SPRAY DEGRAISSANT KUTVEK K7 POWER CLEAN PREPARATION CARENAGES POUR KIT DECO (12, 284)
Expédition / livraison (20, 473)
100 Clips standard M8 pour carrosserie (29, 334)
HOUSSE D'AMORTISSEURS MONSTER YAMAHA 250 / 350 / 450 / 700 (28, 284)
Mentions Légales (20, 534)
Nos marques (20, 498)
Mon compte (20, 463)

◆ ◆ ◆ ◆

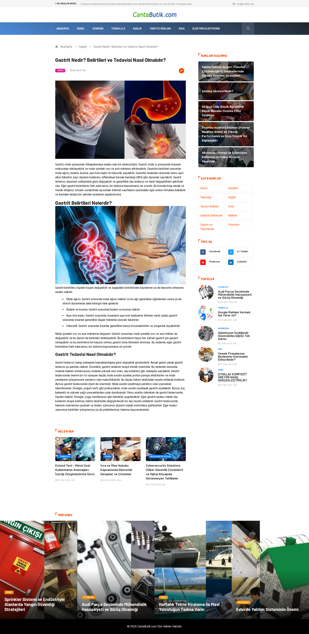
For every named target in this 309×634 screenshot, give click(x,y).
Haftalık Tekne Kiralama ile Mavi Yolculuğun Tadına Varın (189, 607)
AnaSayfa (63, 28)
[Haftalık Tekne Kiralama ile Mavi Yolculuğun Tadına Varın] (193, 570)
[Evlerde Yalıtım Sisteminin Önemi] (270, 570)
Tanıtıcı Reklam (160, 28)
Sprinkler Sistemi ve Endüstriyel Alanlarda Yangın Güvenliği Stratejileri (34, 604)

◆ ◆ ◆ ◆

> _TASK DESCRIPTION_
Reproduce the material starting at the line containing "SPRAY DEGRAISSANT KUTVEK" and ending at the line containing "Nos marques (20, 498)", with "Clips" changed to "Agrafes" and nothing else altered.

> _ANSWER TO THE PROBLEM_
SPRAY DEGRAISSANT KUTVEK K7 POWER CLEAN PREPARATION CARENAGES POUR KIT DECO (12, 284)
Expédition / livraison (20, 473)
100 Agrafes standard M8 pour carrosserie (29, 334)
HOUSSE D'AMORTISSEURS MONSTER YAMAHA 250 / 350 / 450 / 700 (28, 284)
Mentions Légales (20, 534)
Nos marques (20, 498)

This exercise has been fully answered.